**Problems to work on:**
A: Answer these questions about the news article on choosing Gilgit-Baltistan's new governor:
(i) Who has served as acting governor since Dr Shama Khalid died?
(ii) In which city was Friday's meeting held?
(iii) Which sect does the PPP parliamentary committee want the new governor to belong to?
B: Write a continuation of the news article about selecting Gilgit-Baltistan's new governor, starting after its final paragraph.

[[ Text block open ]]

New governor: Sect trumps competence in Gilgit-Baltistan

Religious sect a major consideration in the decision to select new governor.

Shabbir Mir December 26, 2010

GILGIT: The parliamentary committee of the Pakistan Peoples Party (PPP) has recommended that the new governor for Gilgit-Baltistan should belong to the Sunni Muslim sect, well-placed sources told The Express Tribune on Saturday.

The debate opened after Pakistan’s and Gilgit-Baltistan’s first woman governor, Dr Shama Khalid, died in September this year after a tough battle against cancer. Since then, the legislative assembly’s speaker Wazir Baig has been the acting governor.

Members also said that a woman governor was against the traditions and norms of the region and such considerations must be respected when making the decision for a new governor.

“In order to maintain a balance between the two sects (Sunni and Shia) in Gilgit-Baltistan, it has been recommended that the governor should be a representative of the Ahle Sunnat community,” said a committee member, on condition of anonymity. The member had attended the meeting held in Islamabad on Friday, which was chaired by Gilgit-Baltistan Chief Minister Mehdi Shah, who is a Shia Muslim.

[[ Text block closed ]]
[[ Entries provided open ]]

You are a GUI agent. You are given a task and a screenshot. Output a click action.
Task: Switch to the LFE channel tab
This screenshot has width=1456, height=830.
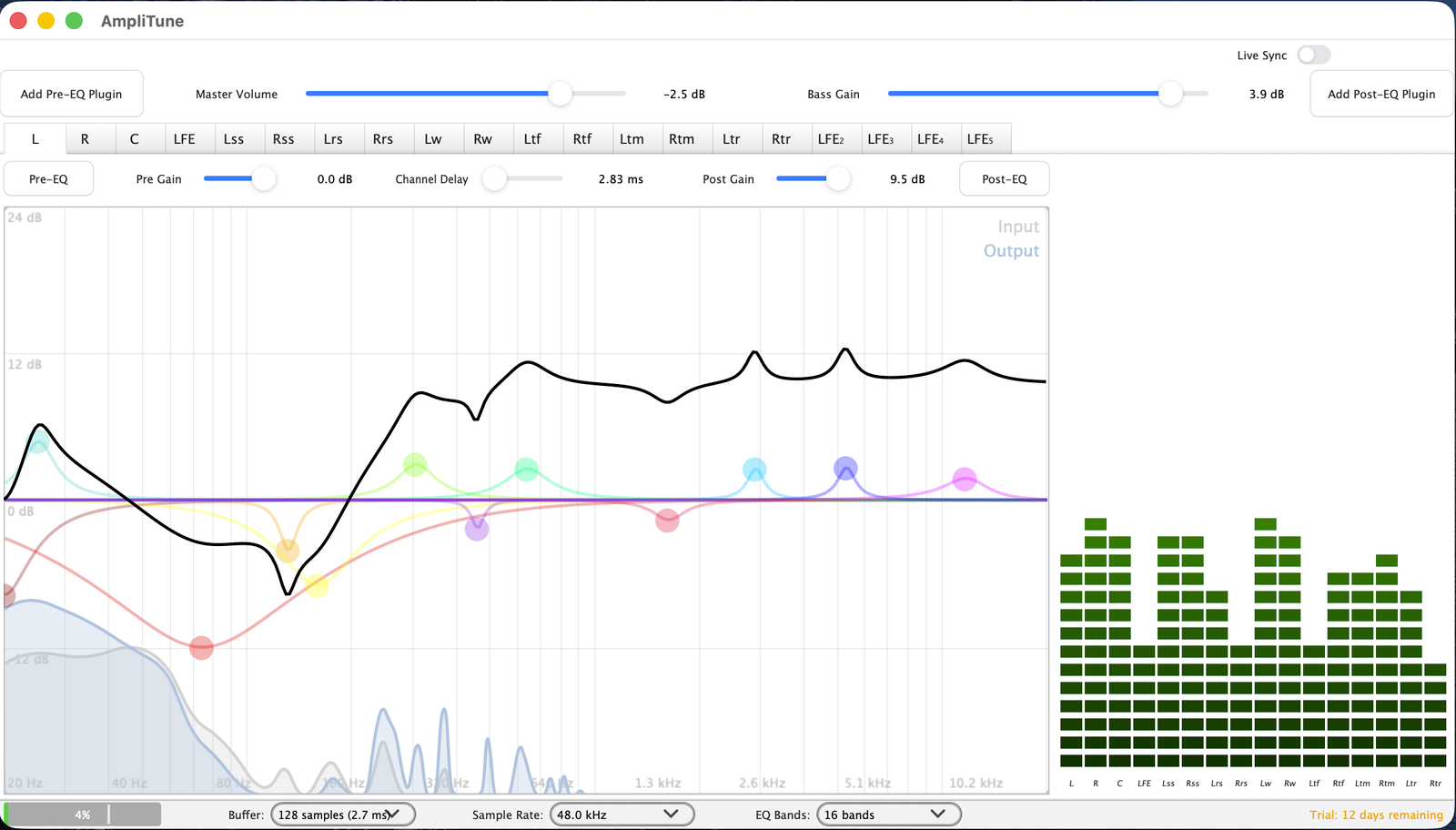(x=184, y=139)
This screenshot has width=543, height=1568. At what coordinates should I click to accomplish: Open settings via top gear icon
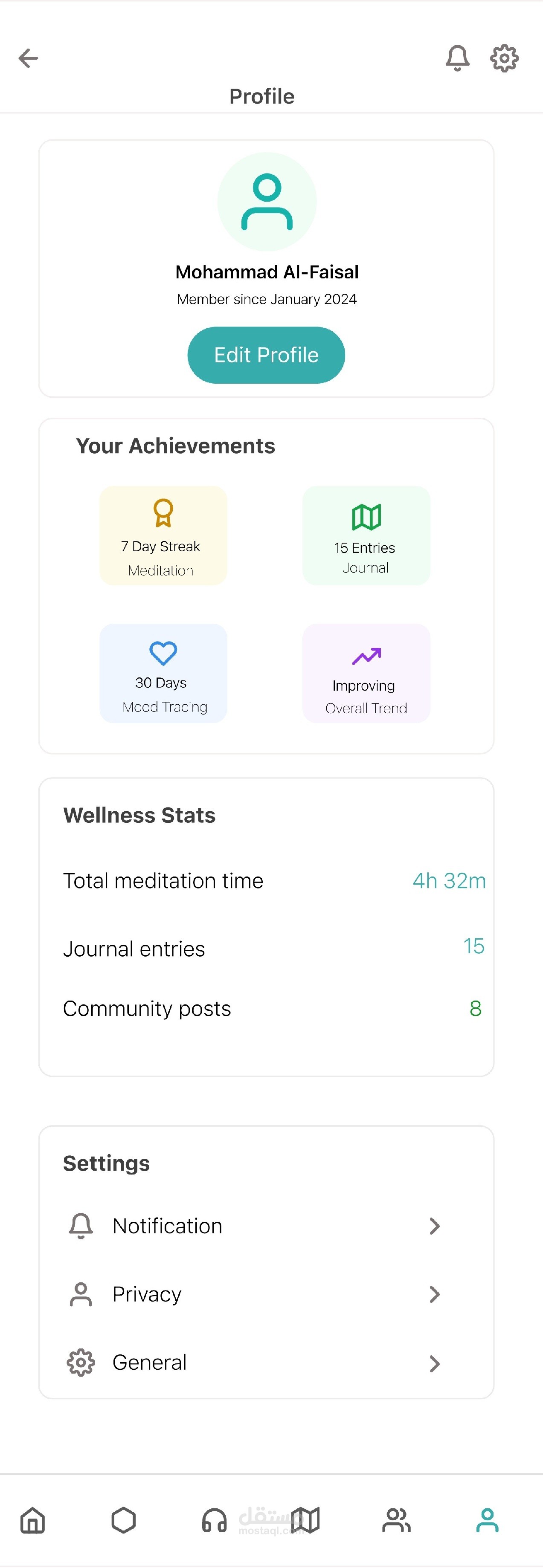pyautogui.click(x=504, y=58)
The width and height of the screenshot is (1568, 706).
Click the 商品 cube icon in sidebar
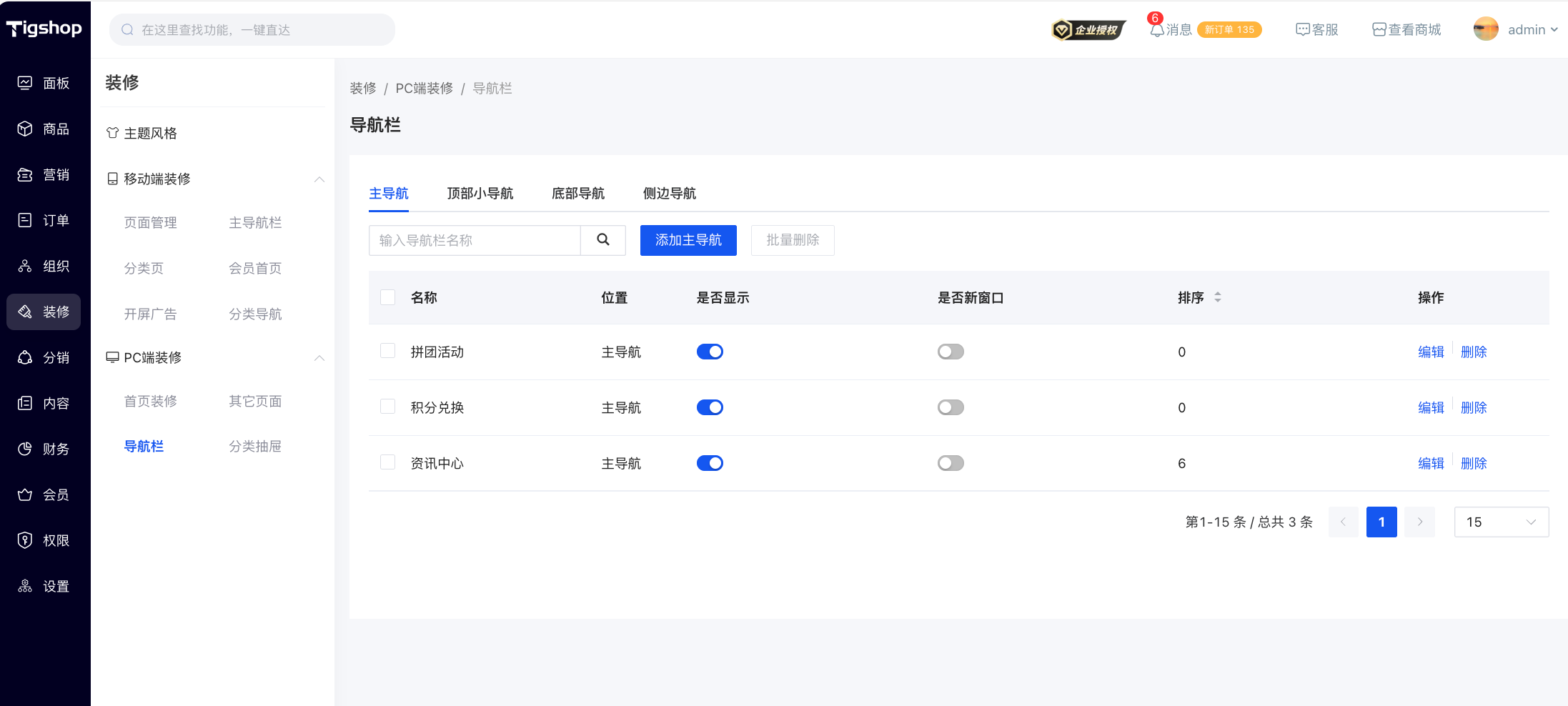click(25, 129)
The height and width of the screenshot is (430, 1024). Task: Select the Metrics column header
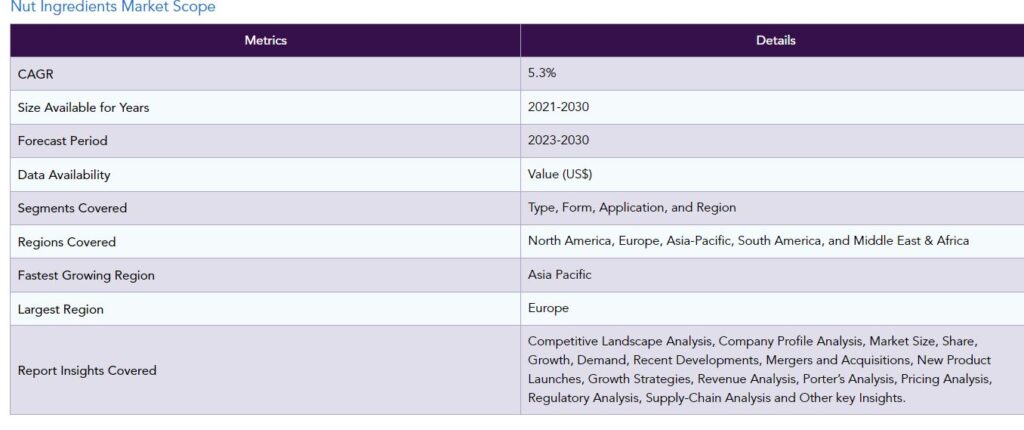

[[ Entries provided closed ]]

**Response list:**
A:
(i) Wazir Baig, the speaker of the legislative assembly.
(ii) Islamabad.
(iii) The Sunni Muslim sect.

B:
However, the source said, if a suitable person from the Sunni sect was not available, Baig would be asked to take up the position. “Acting governor Wazir Baig belongs to the Ismaili sect and is a veteran PPP politician from Gilgit-Baltistan.”

He said that a two-member committee, comprising Gilgit-Baltistan council member Advocate Amjad and the legislative assembly’s Deputy Speaker Jamil Ahmed, has been assigned to collect the signatures of all parliamentarians before submitting it to President Zardari for approval.

He said that the elected representatives will have no objection if a woman representing the Sunni sect is nominated as the governor. “However, these are [only] our recommendations but we will accept whatever is decided in the President House,” he said.

Ahmed’s appointment as the deputy speaker had also been made on sectarian grounds, even though he lost his seat to an independent candidate in the 2009 elections, he returned to the assembly on a reserved seat.

The parliamentary committee also discussed the situation emerging from the withdrawal of the Jamiat Ulema-e-Islam-Fazl (JUI-F) in the centre. It was decided in the meeting that no member of the PPP would make a statement against the JUI-F in Gilgit-Baltistan without the prior approval of the party head.

However, when contacted, Ahmed denied that any such thing was discussed in the meeting. “The only agenda was the alliance of the PPP with the JUI-F in Gilgit-Baltistan,” he said.

Published in The Express Tribune, December 26th, 2010.